Activités de la commission parlementaire sur les microcrédits : Une vingtaine d’établissements écoutés confirment la politisation du programme
La commission parlementaire d’information et d’enquête chargée de vérifier la gestion du programme de microcrédit aux plus pauvres a repris ses activités au parlement. Hier, elle a écouté une vingtaine d’établissements partenaires techniques impliqués. Ceux-ci ont confirmé tout le mal qu’on dit de la gestion du programme sous le ministre Sakinatou.La commission Lodjou chargée de vérifier la gestion des milliards injectés dans le programme de microcrédit gouvernemental a auditionné un échantillon de 20 établissements partenaires du ministère en charge dudit programme. Sur 200 établissements inventoriés, la commission a choisi, selon des critères jusque là inconnus, cet échantillon de structures financières qui mettent en place les crédits. De sources proches de la commission, on apprend que certains représentants d’établissements écoutés hier n’ont pas été du dos de la cuillère pour dénoncer la politisation à outrance du programme. Ils reprochent surtout au ministère une sélection hasardeuse des établissements partenaires. Puisque beaucoup d’établissements de microcrédits sans expérience aucune ont été retenus. La date de naissance de certains de ces établissements remonte à la période de lancement du programme. Ce qui a favorisé du coup les pratiques sordides, le copinage et la sélection partisane des bénéficiaires à la base.

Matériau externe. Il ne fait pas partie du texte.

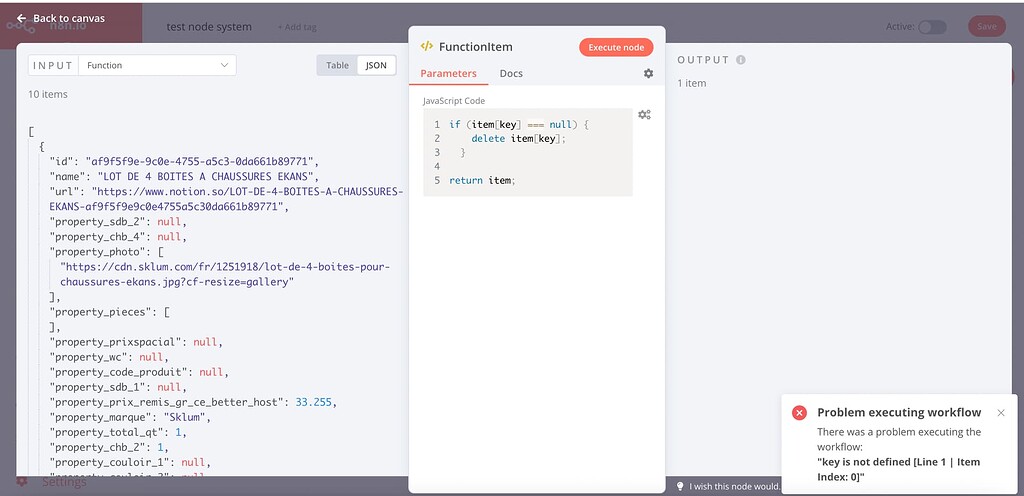Click the Save workflow button
This screenshot has width=1024, height=496.
(x=986, y=27)

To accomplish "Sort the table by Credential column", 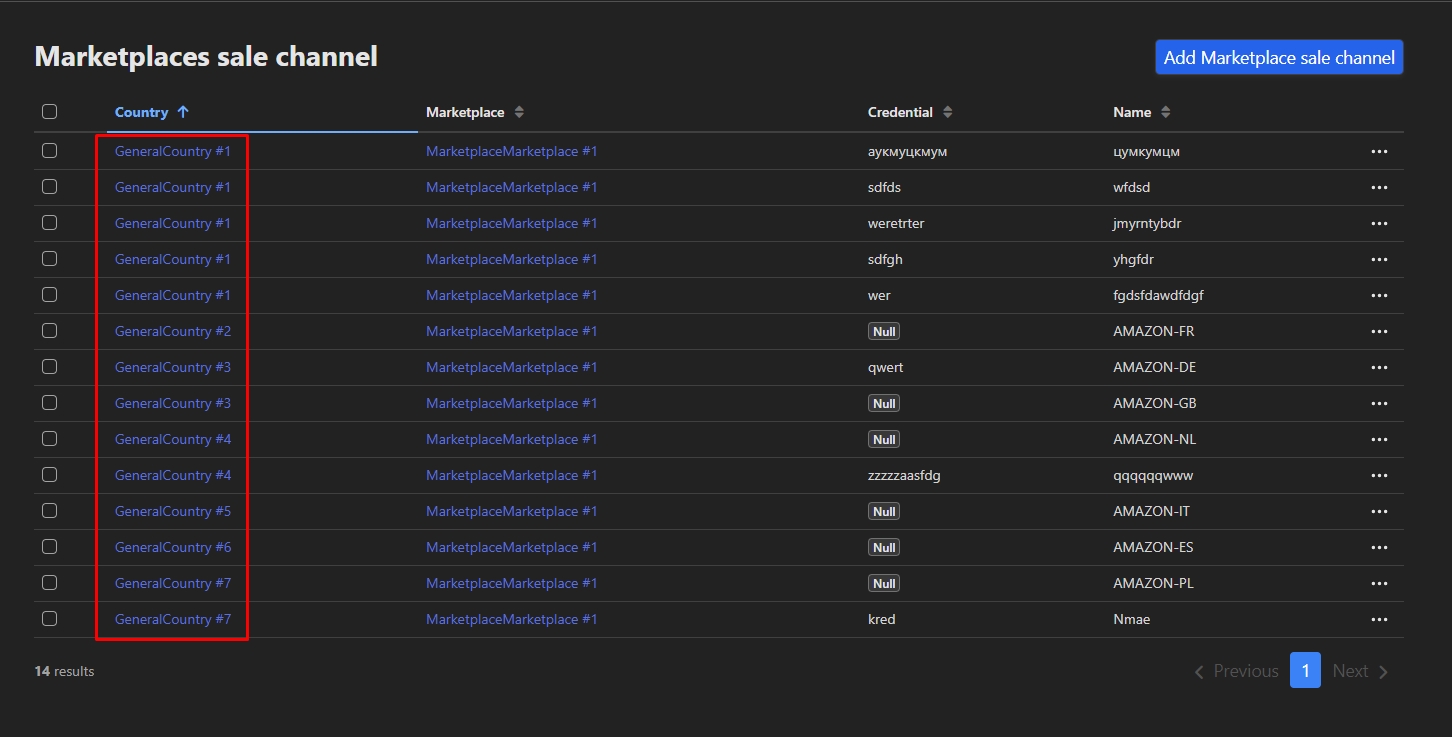I will 945,111.
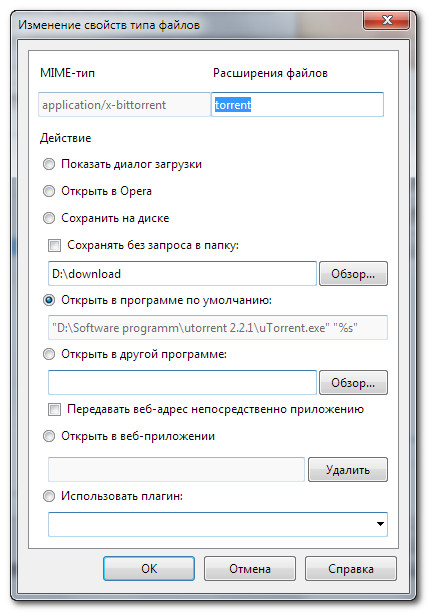Screen dimensions: 428x612
Task: Click the D:\download folder path field
Action: [182, 274]
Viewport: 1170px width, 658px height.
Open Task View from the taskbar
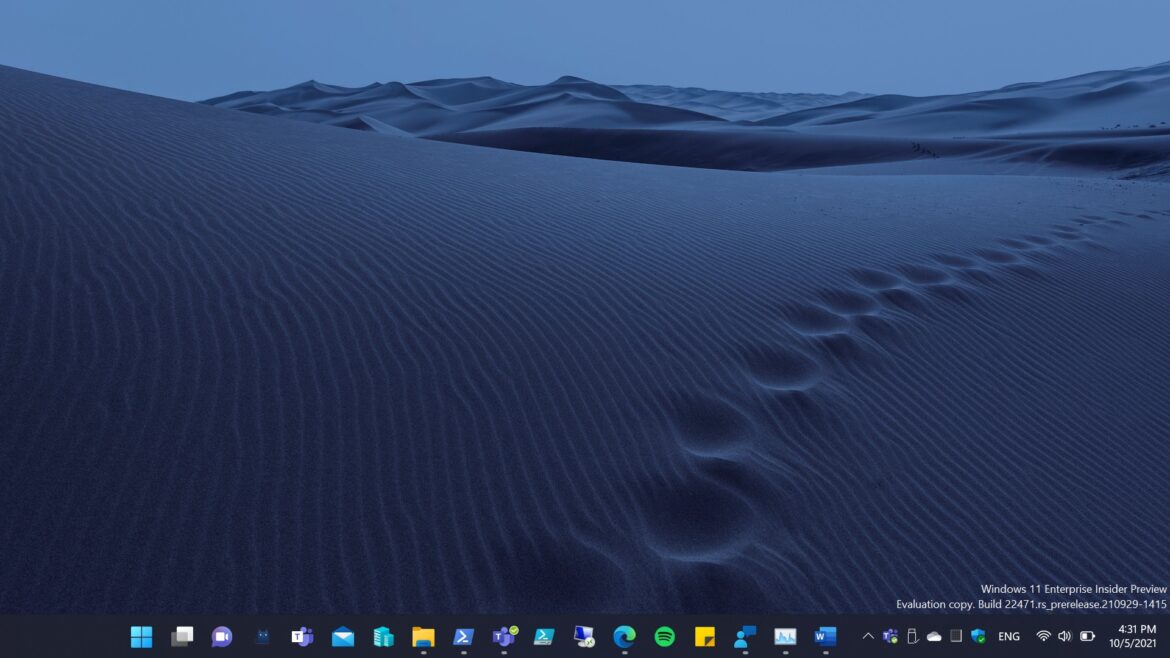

Le phénomène de marraines qui ne sont rien d’autres que les femmes d’affaires ou fonctionnaires proches du gouvernement ou militants de Fcbe a été encouragé par ces structures non agréées ou sans expérience montées de toutes pièces par des politiques. Cette pratique a créé, selon les professionnels de microcrédits, les charges supplémentaires aux bénéficiaires. Par ailleurs, d’autres structures de microcrédits ont vu le jour sous le couvert de certains pasteurs ou carrément avec la complicité de certaines églises pour le seul but de financer uniquement leurs fidèles.
Conséquence, beaucoup de marraines ont reçu, grâce à la pression des politiques, les microcrédits de 30 000 f cfa proportionnellement à la liste des bénéficiaires dressée. Ceux fonds ne sont pas allés aux vrais bénéficiaires. Aussi ont –ils témoigné que certains établissements ont fait normalement les recouvrements mais ont déclaré le contraire dans l’intention de bénéficier des 5% de couverture d’impayés prévu dans les cahiers de charges. Ces révélations confirment à plusieurs égards les allégations formulées contre la gestion de ce programme. Ce sont là des signes évidents d’un rapport accablant qui ne fera que noircir le bilan régime du changement par rapport à ce programme.